Finalement, M. Raffarin tire sa plus grande satisfaction de la mise sur orbite UMP de Nicolas Sarkozy. Son sourire s'accompagne d'un ouf de soulagement. Les ambitieux, dit-il en pratiquant peu la nuance, n'ont qu'à bien se tenir. Le chef du gouvernement est enfin content d'être maître chez lui, sans avoir à ramer pour rattraper un ministre agité et encombrant.

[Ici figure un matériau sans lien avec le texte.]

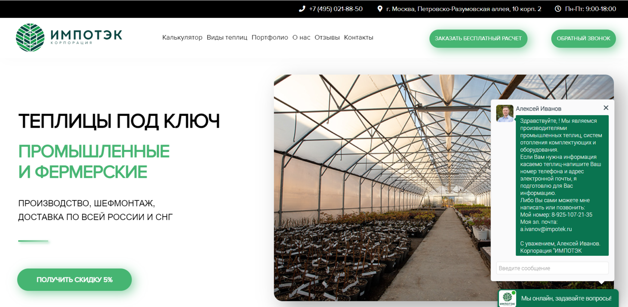Close the Алексей Иванов chat window

tap(606, 108)
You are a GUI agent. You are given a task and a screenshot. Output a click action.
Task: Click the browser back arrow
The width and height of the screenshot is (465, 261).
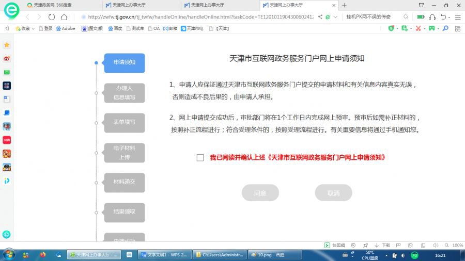tap(28, 17)
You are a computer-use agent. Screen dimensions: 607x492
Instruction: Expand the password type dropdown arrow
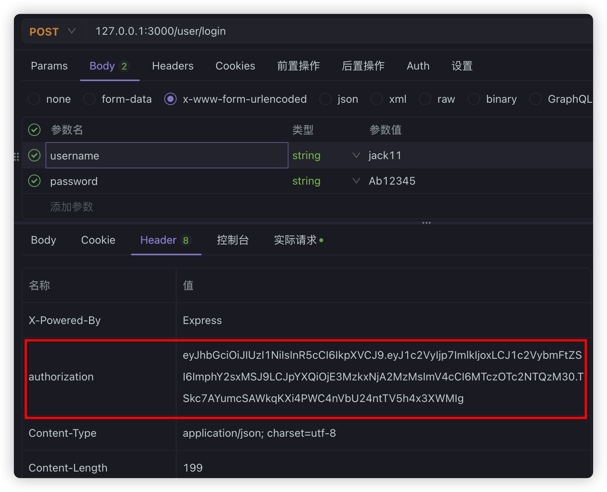[356, 181]
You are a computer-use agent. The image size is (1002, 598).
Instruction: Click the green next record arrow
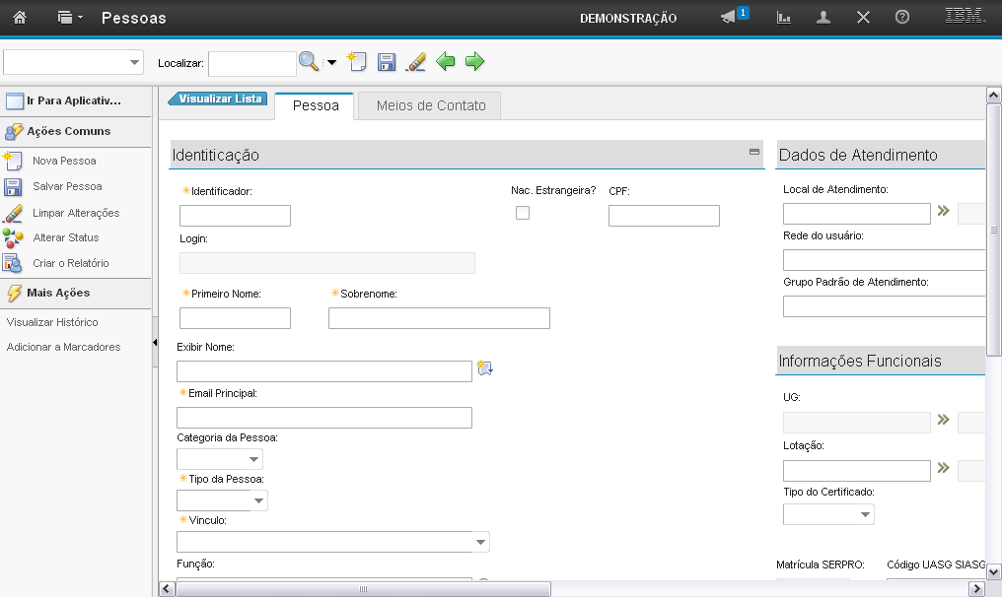(x=475, y=62)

L'arrangement proposé - imposé - par M. Chirac à M. Sarkozy (il a pris la tête de l'UMP, mais a dû - à son grand regret - quitter le gouvernement), convient tout particulièrement à M. Raffarin, auquel l'énigmatique et très discret Hervé Gaymard, nouveau ministre de l'Economie, ne fait pas d'ombre.
Enfin le patron.
On dirait même que le Premier ministre est enfin le patron si on n'avait le sentiment que toute sa stratégie pour 2005 a été conçue par le président de la République. Mais au moins revient-il dans des normes acceptables. Il est logique qu'il obéisse à son chef hiérarchique, il était étrange qu'il eût à se battre en permanence contre un des membres de son équipe.

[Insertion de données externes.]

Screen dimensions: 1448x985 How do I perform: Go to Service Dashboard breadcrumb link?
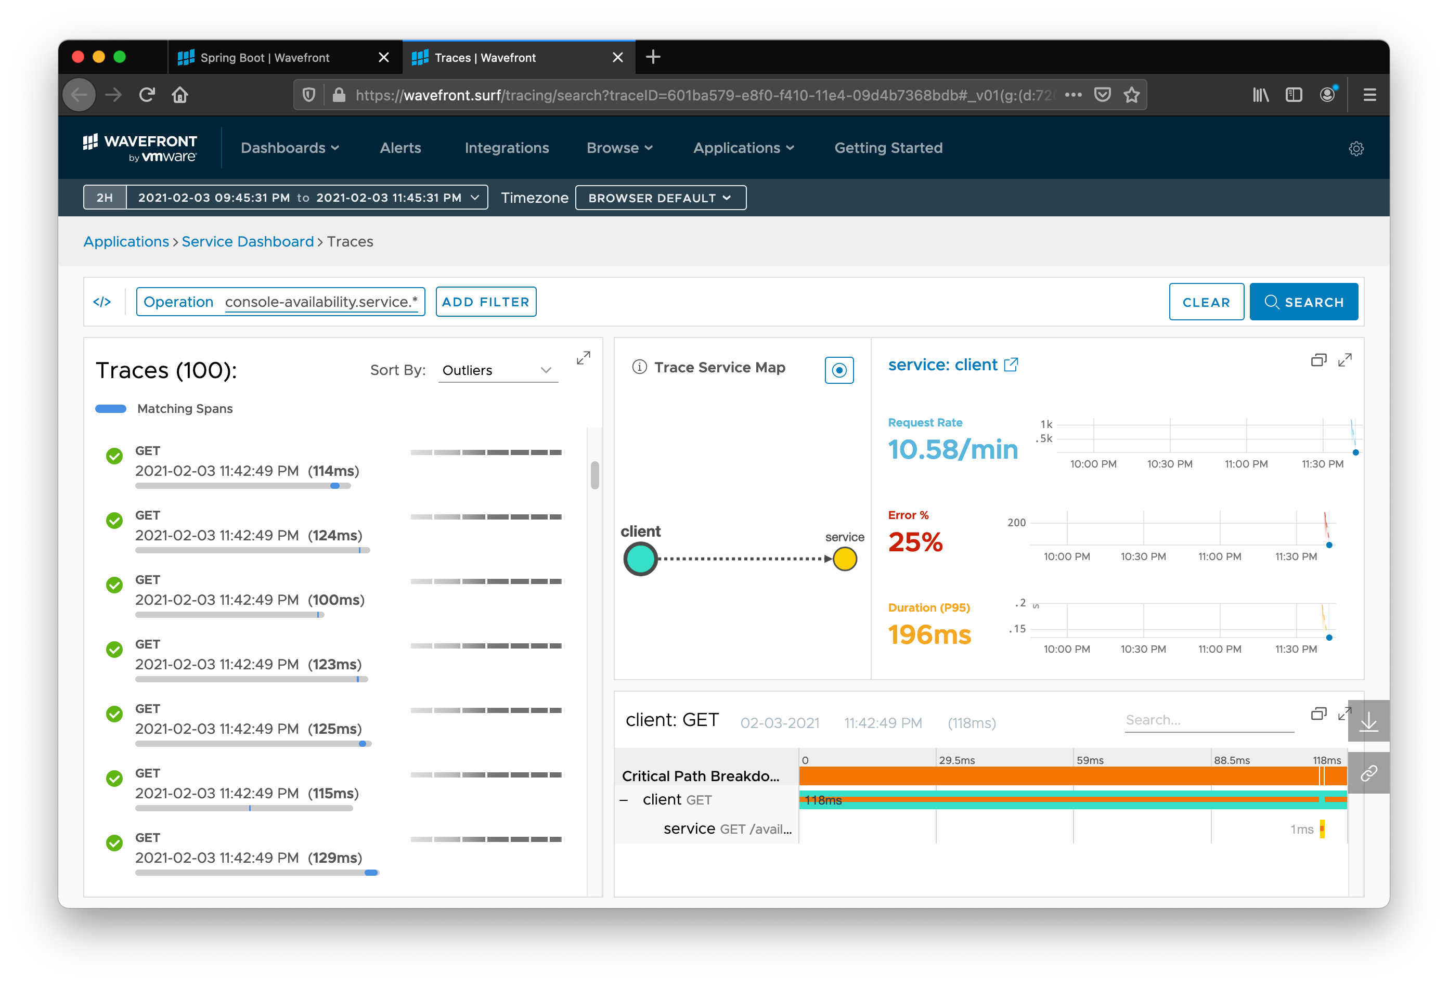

Si le Premier ministre se découvre un horizon d'un an, les Français ont moins de raisons de se réjouir : ils ont rouspété contre les réformes, mais le vrai malheur vient de ce que les réformes sont inachevées ou incomplètes et qu'elles ne rétabliront pas de sitôt les équilibres fondamentaux ; une éventuelle diminution de l'impôt sur le revenu profitera plus aux classes supérieures qu'aux pauvres ; les prix des services augmentent ; et le manque de confiance dans l'avenir perpétue le chômage ; fait le plus troublant, ces entreprises auxquelles on a fait tant de concessions croient si peu à la croissance qu'elles ont réduit leur effort d'investissement, facteur principal de recrutement.
ON N'A TOUJOURS PAS DIT AUX FRANÇAIS POURQUOI LA CROISSANCE EST AUSSI MÉDIOCRE
Et les Français ?
L'optimisme de M. Raffarin est donc surtout politique. Et curieusement, c'est l'opposition au sein de sa majorité qu'il estime avoir jugulée, pas l'opposition tout court. S'il ne lui fallait que le départ de M. Sarkozy (d'ailleurs observé avec vigilance sans ses œuvres, car l'ancien ministre n'a jamais dit son dernier mot) pour faire son bonheur, tant mieux pour lui. Toutefois, la question ne porte pas sur le bonheur de M. Raffarin mais sur celui des Français. On ne leur a toujours pas expliqué pourquoi nous perdons chaque année un à deux points de croissance par rapport aux Etats-Unis, deux par rapport au Royaume-Uni, six par rapport à la Chine ; pourquoi nos exportations ralentissent alors que celles de la Chine, de l'Inde et du Japon explosent ; pourquoi 10 % de nos concitoyens actifs sont au chômage, pourquoi ce taux semble incompressible, pourquoi il grève irrémédiablement nos systèmes de santé et de retraite ; pourquoi M. Raffarin, qui applique une politique socio-économique volontariste, parvient à des résultats aussi médiocres ; pourquoi la France est tellement vulnérable à la hausse de l'euro. Bref, pourquoi 2005 commence dans la morosité.